--- EXCERPT PROVIDED ---
Lu is a ningyo, a creature from Japanese folklore roughly analogous to a mermaid. In a reversal of Greek myth, she’s drawn to the shore by music, specifically the pop-rock stylings of a middle school trio named “Seiren”. Moved by the tunes, Lu sings and then jumps onto the land (a protective bubble of water around her head), sprouts legs and dances wildly. The legs go away when the music stops, and after some initial confusion the band members, especially the shy Kai, befriend her. It seems the small fishing village in which the action takes place has a complicated history with the merfolk, with stories of them eating people circulating among the elderly (in particular Kai’s grandfather, who saw his mother get bitten and disappear under the sea). There’s a giant island in the town’s harbor, a Gibraltar casting a shadow over the sleepy village and separating it from the wider ocean and the island where the merfolk are said to dwell. It’s a literalization of the walls separating the village from the outside world, the people from the spirits and nature around them, and Kai from other people. Catchy music and simple messages (“Like everyone!”) are the medium through which Lu breaks down all these walls.

--- EXTRACTED MATERIAL ---
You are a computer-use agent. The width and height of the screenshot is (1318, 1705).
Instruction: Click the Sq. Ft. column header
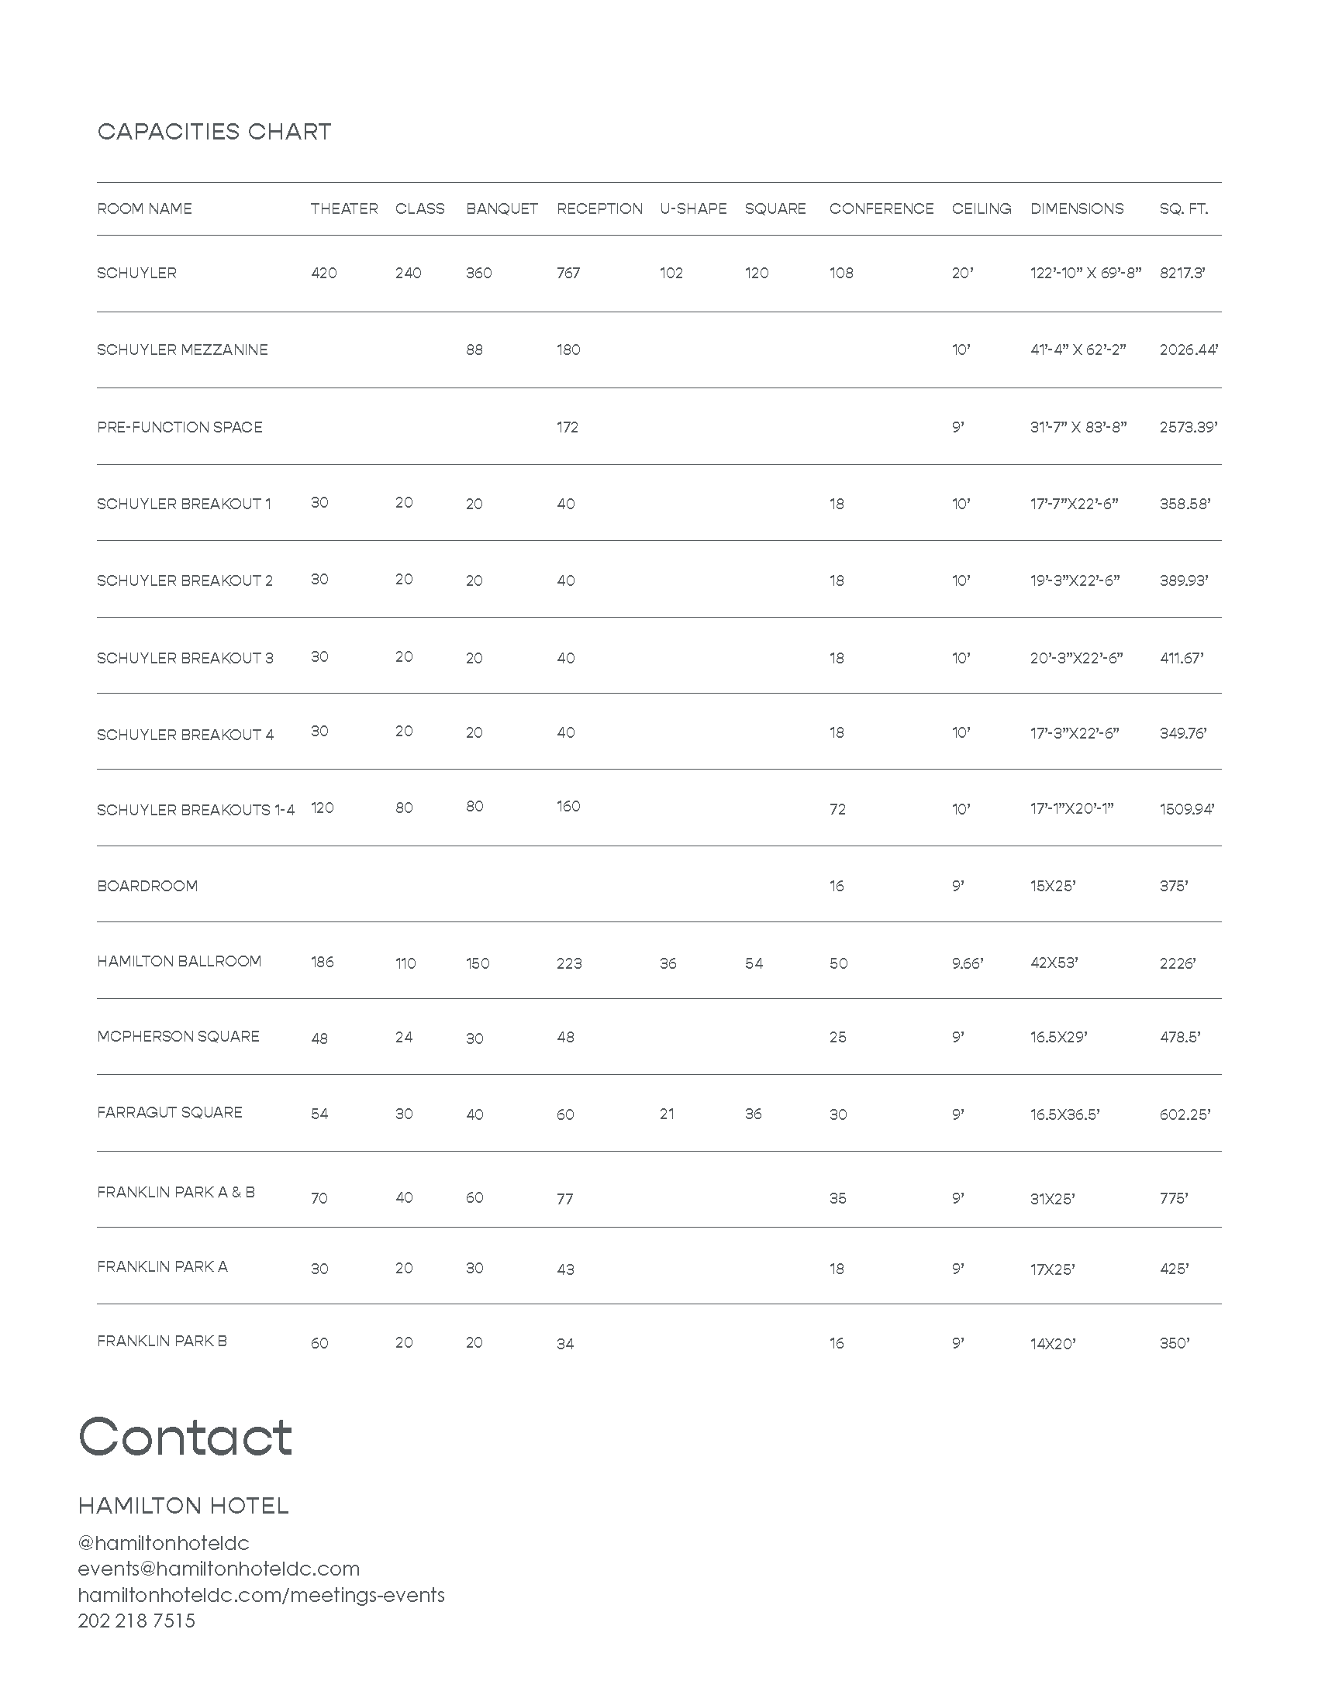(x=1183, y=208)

...

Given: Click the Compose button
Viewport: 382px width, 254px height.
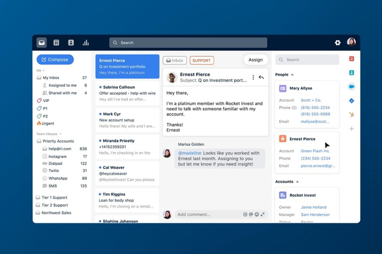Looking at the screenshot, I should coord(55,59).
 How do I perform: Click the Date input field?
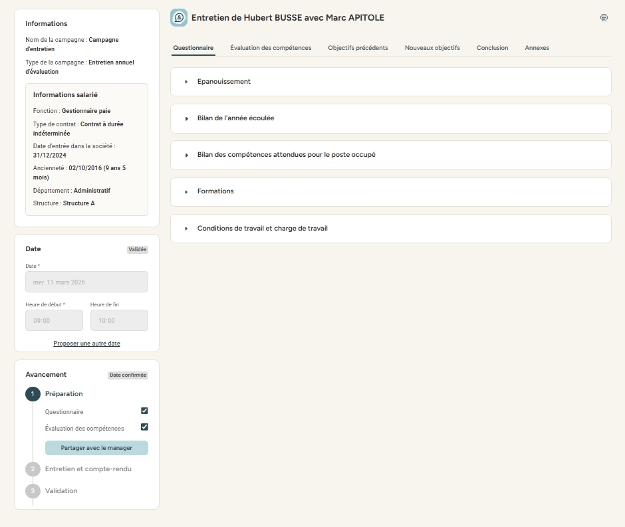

* * *

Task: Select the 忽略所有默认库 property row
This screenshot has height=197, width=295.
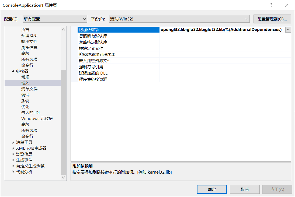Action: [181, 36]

--- JOBS ---
a – In the passage about Lu the ningyo, what is the name of the middle school trio whose music draws her to the shore?
b – Continue the passage about Lu the ningyo from the point where it stops.

--- EXPECTED OUTPUTS ---
a – Seiren

b –
While much of the animation and plotline recalls Ponyo (with a little bit of Kiki’s Delivery Service thrown in), Lu Over the Wall isn’t nearly as derivative as the otherwise pleasant Mary and the Witch’s Flower from earlier this year. Yuasa has a goofier touch than Miyazaki, trading the mystical beauty of Ghibli’s nature for a more Looney Tunes aesthetic. In an interesting twist, Yuasa’s merfolk are vampiric: they are allergic to sun, they can transform creatures into the undead with a bite, and they appear to have to hypnotic power to make people dance in spite of themselves. This leads to some of the film’s most memorable images: denizens of a dog pound transformed into an army of merpups; undead fish dancing their way out of a sushi restaurant. The film’s crisp primary colors and cartoonish character movements are both flatter and more fun than what we’ve seen in recent Japanese animated films like Makoto Shinkai’s experiments in photo-realism (Your Name.) or the more traditional anime Napping Princess, and the look of the film is vastly more appealing than the CGI blandness of recent American efforts. I haven’t yet seen Yuasa’s Mind Game, which is reputed to be quite good. It’s playing this week at the Grand Illusion, and I’m guessing pairing it with this would make for an excellent double bill. Probably want to leave the kids behind for that one though.